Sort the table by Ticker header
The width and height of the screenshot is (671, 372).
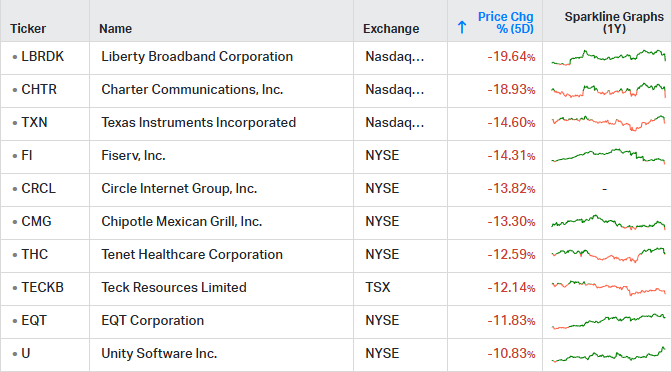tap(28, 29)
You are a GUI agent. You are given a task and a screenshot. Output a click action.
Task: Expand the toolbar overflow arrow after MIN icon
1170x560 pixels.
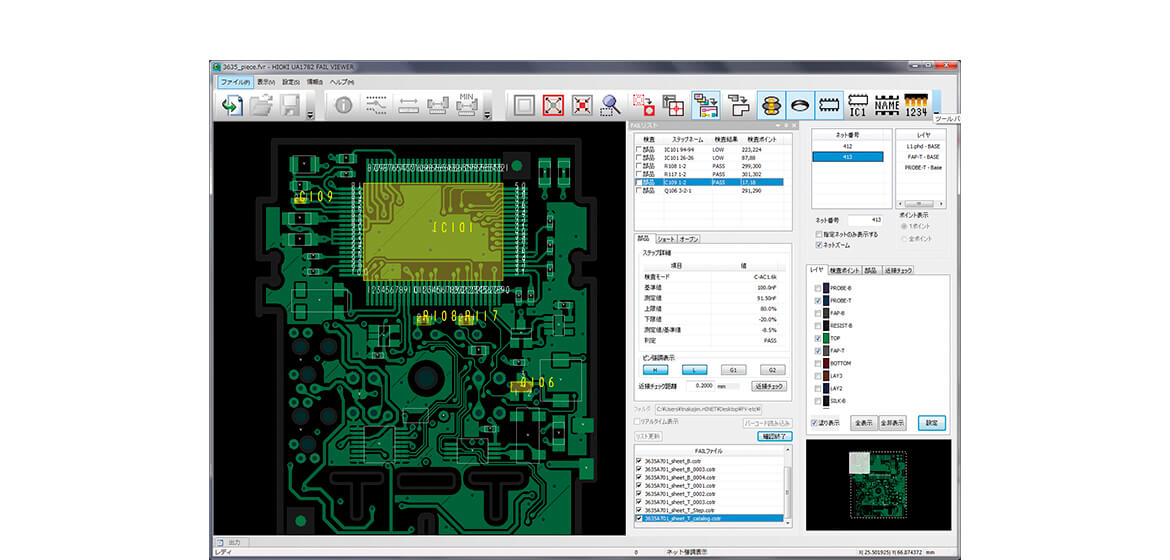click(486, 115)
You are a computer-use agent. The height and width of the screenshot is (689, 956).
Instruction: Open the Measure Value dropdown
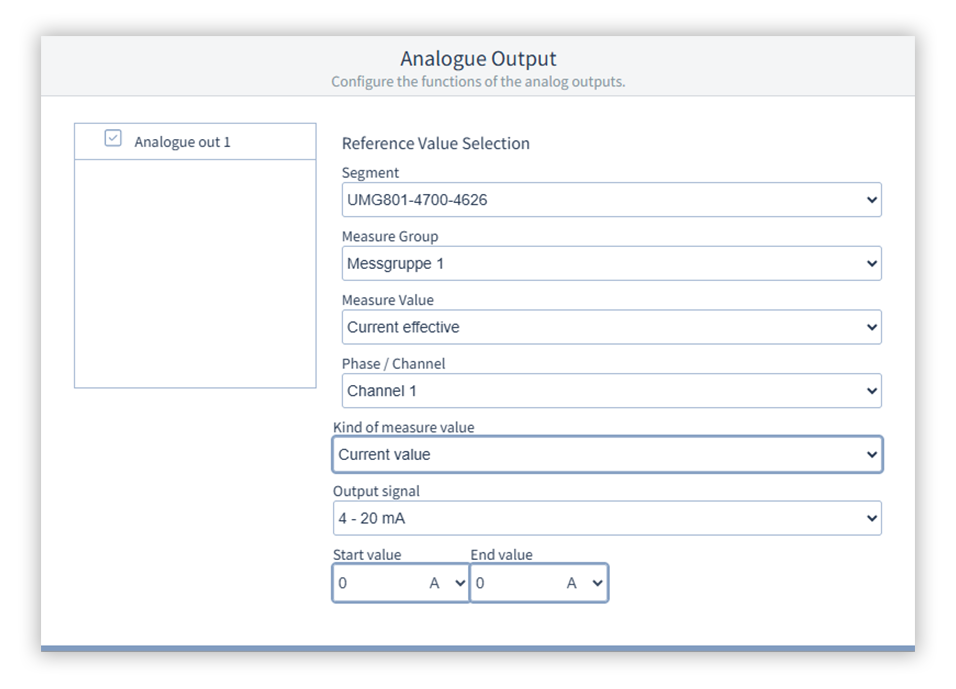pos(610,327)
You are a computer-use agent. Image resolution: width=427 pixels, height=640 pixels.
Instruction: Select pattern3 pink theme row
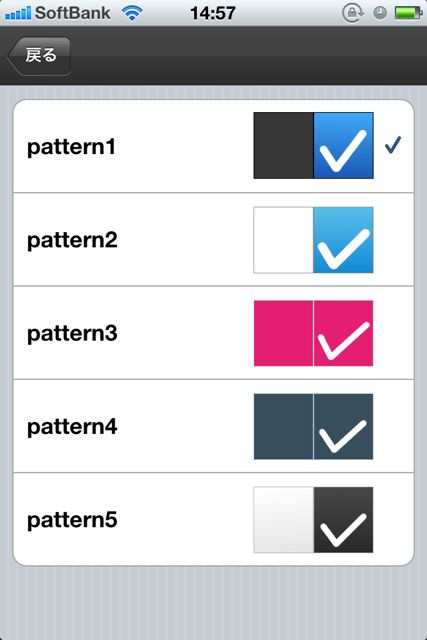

* * *

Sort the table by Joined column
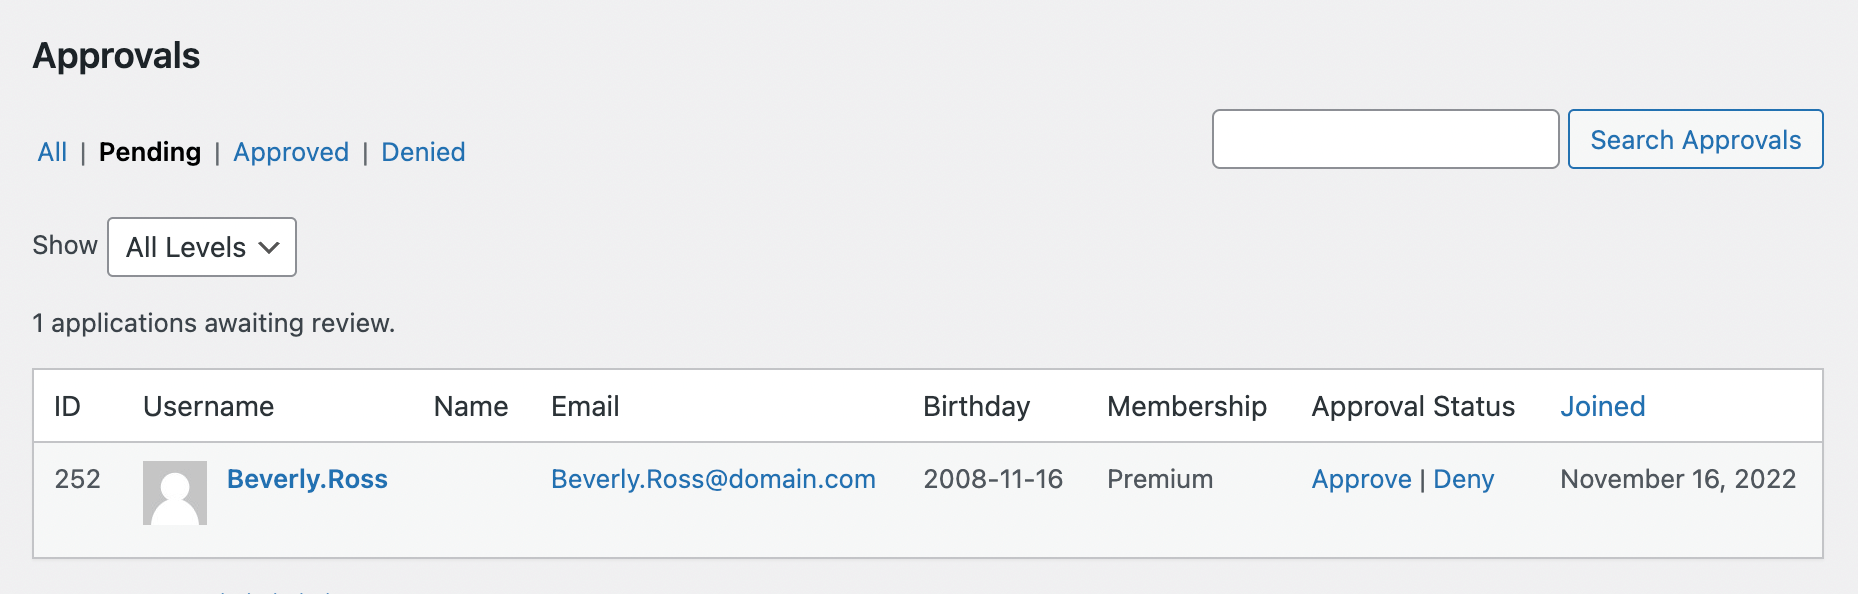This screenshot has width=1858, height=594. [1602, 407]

**INSTRUCTIONS TO FOLLOW**
In the data above, find the line containing "You are a computer-use agent. The" and the line containing "Instruction: Select pattern3 pink theme row". Copy exactly the stretch from the first through the second, both included, leaving out any picture.

**TASK ANSWER**
You are a computer-use agent. The height and width of the screenshot is (689, 956).
Instruction: Open the Measure Value dropdown
pos(610,327)
You are a computer-use agent. Image resolution: width=427 pixels, height=640 pixels.
Instruction: Select pattern3 pink theme row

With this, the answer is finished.